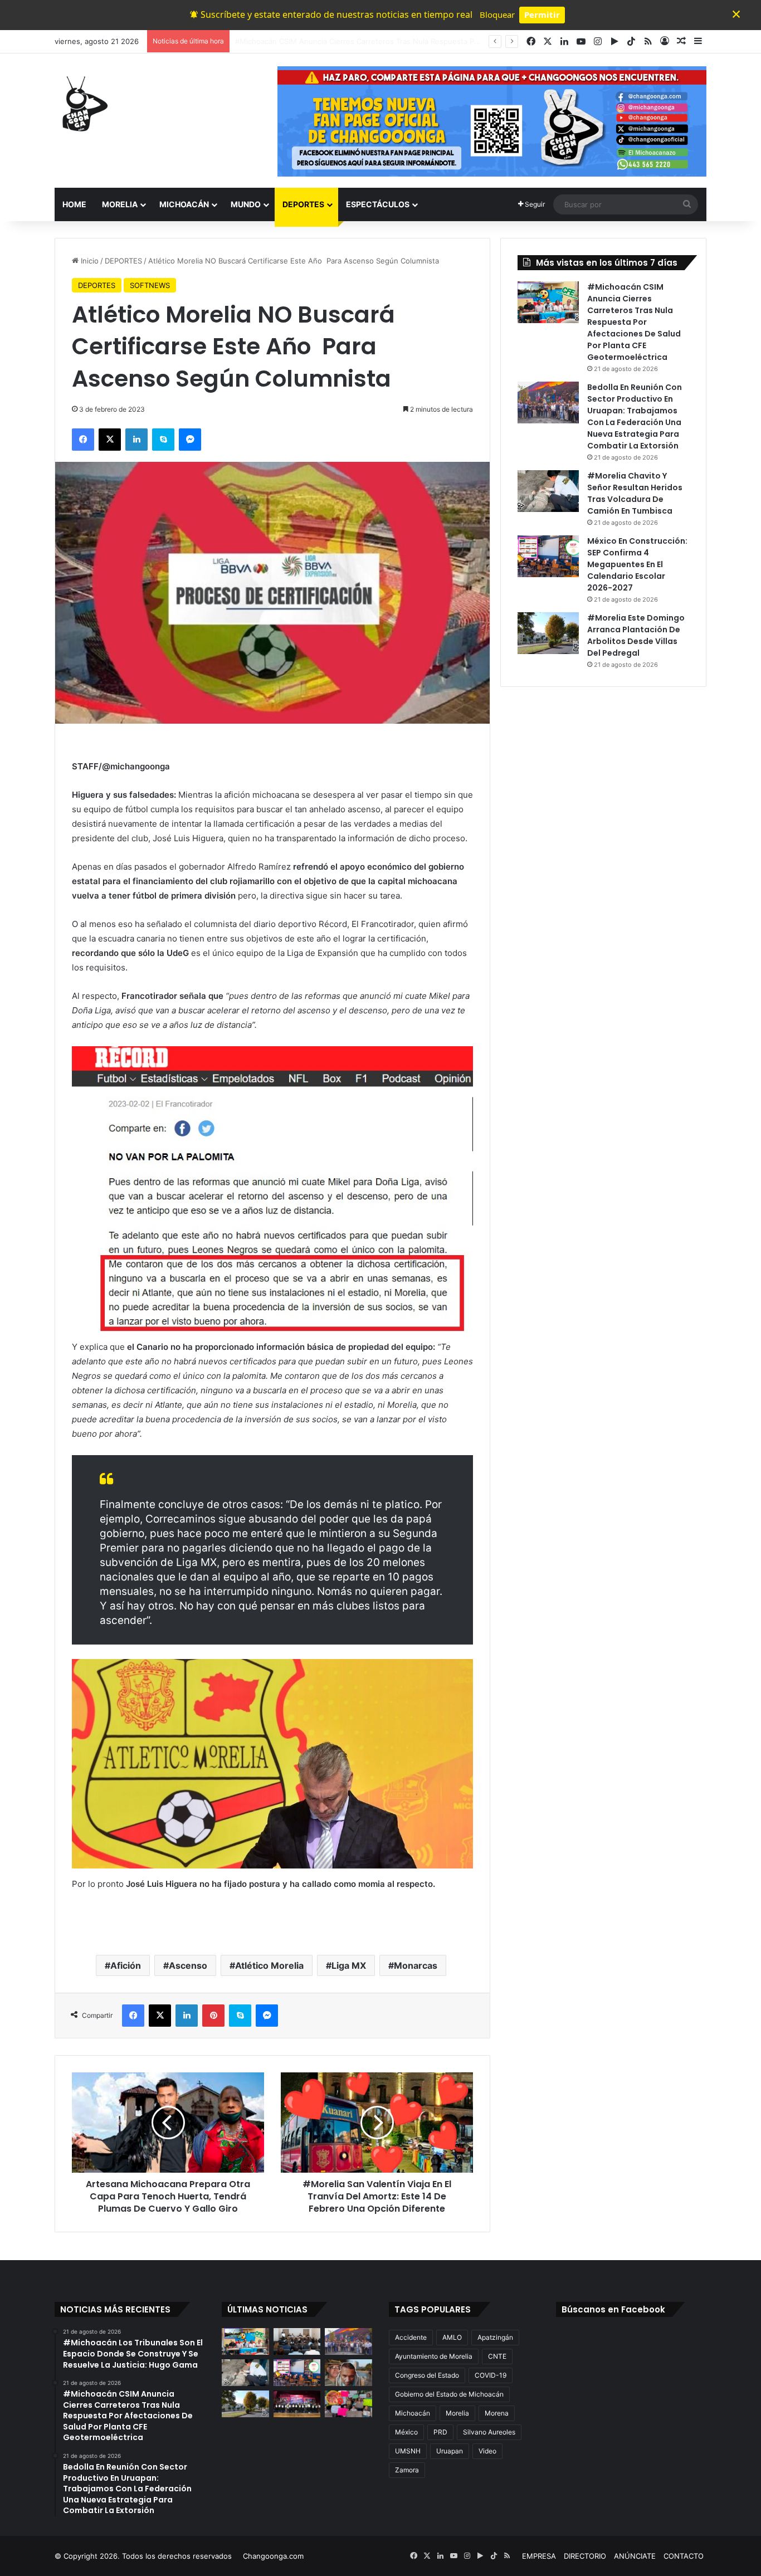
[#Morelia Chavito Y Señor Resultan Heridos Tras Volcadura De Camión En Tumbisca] (548, 491)
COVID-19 (490, 2375)
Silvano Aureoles (489, 2432)
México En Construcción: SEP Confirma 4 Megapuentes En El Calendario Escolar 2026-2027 (637, 564)
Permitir (542, 14)
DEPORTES (303, 204)
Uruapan (449, 2451)
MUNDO (246, 204)
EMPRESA (539, 2555)
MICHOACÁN (184, 204)
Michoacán (412, 2413)
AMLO (452, 2337)
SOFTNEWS (150, 285)
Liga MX (348, 1965)
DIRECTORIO (585, 2555)
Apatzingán (495, 2337)
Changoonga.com (273, 2555)
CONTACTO (684, 2555)
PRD (440, 2432)
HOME (74, 204)
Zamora (407, 2470)
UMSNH (408, 2451)
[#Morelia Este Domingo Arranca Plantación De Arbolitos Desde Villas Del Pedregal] (548, 633)
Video (487, 2451)
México (406, 2432)
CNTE (497, 2356)
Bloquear (497, 14)
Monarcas (415, 1965)
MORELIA (120, 204)
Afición (125, 1965)
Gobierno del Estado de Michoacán (449, 2394)
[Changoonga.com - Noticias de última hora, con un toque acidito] (82, 103)
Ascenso (188, 1965)
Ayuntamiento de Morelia (433, 2356)
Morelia (457, 2413)
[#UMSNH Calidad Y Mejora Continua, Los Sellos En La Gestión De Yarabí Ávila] (297, 2403)
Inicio (89, 260)
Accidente (411, 2337)
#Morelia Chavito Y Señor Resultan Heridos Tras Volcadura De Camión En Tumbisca (634, 493)
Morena (497, 2413)
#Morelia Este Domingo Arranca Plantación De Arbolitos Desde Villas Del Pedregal (636, 635)
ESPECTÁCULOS (377, 204)
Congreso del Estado (427, 2375)
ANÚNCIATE (635, 2555)
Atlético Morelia (269, 1965)
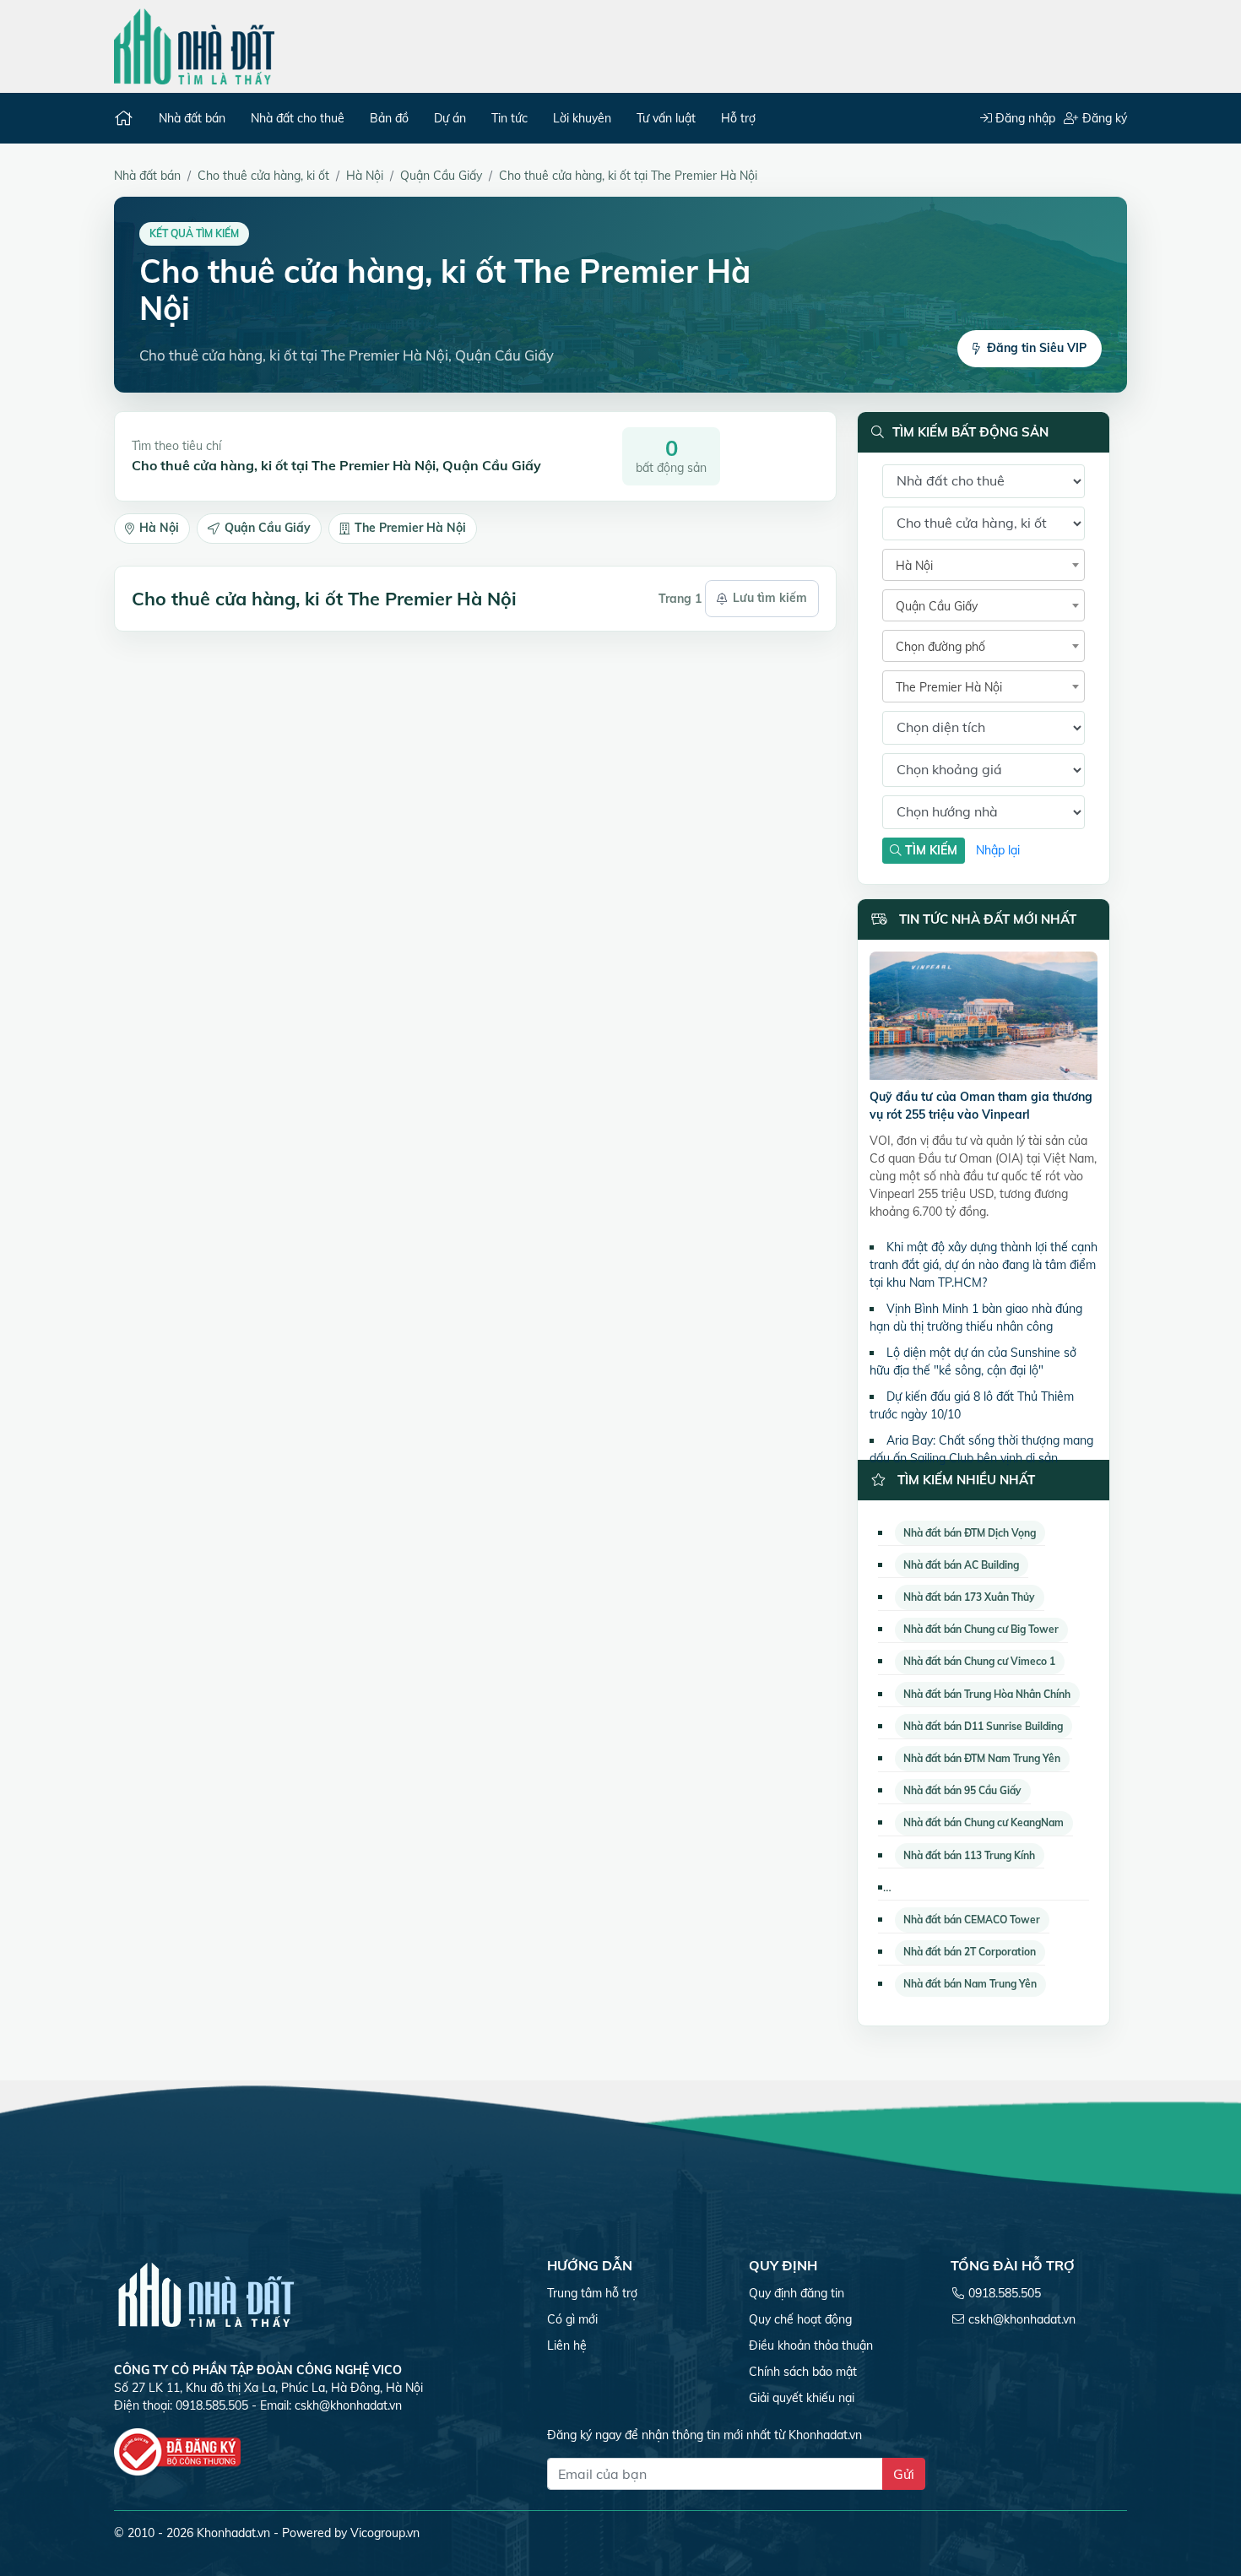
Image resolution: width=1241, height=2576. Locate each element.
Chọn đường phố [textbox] (940, 646)
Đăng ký (1103, 118)
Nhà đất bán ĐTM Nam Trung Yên (981, 1758)
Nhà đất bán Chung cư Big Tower (981, 1629)
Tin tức (509, 118)
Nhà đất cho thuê (297, 118)
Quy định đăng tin (796, 2293)
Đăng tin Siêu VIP (1037, 347)
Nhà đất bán (192, 118)
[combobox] (983, 565)
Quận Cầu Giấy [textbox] (937, 606)
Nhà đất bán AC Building (961, 1565)
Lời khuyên (582, 118)
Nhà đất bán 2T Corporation (969, 1951)
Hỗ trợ (738, 118)
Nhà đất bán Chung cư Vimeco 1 (979, 1661)
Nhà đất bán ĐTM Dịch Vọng (969, 1533)
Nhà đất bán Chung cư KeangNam (983, 1822)
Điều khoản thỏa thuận (811, 2345)
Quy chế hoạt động (800, 2319)
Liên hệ (567, 2345)
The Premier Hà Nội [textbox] (949, 687)
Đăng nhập (1023, 118)
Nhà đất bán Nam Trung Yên (970, 1983)
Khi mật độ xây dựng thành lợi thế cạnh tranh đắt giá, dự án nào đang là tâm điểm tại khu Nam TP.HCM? (983, 1264)
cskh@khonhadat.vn (348, 2405)
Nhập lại (998, 850)
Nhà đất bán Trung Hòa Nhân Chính (986, 1694)
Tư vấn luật (666, 118)
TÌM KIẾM (929, 850)
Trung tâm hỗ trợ (592, 2293)
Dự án (450, 118)
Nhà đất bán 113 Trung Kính (969, 1855)
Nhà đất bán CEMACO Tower (971, 1919)
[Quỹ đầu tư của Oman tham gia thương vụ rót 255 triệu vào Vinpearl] (983, 1019)
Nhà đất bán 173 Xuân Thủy (969, 1597)
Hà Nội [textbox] (914, 565)
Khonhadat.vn (233, 2533)
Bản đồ (389, 118)
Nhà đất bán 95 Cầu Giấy (962, 1790)
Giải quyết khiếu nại (801, 2397)
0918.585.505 (1004, 2293)
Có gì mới (572, 2319)
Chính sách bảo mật (803, 2371)
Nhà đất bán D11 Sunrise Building (983, 1726)
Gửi (903, 2473)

####################

Brief: Give back exactly the lines from the first line of the data through the line with "DEPORTES (303, 204)", pictures excluded.

Finished exercise:
[#Morelia Chavito Y Señor Resultan Heridos Tras Volcadura De Camión En Tumbisca] (548, 491)
COVID-19 (490, 2375)
Silvano Aureoles (489, 2432)
México En Construcción: SEP Confirma 4 Megapuentes En El Calendario Escolar 2026-2027 (637, 564)
Permitir (542, 14)
DEPORTES (303, 204)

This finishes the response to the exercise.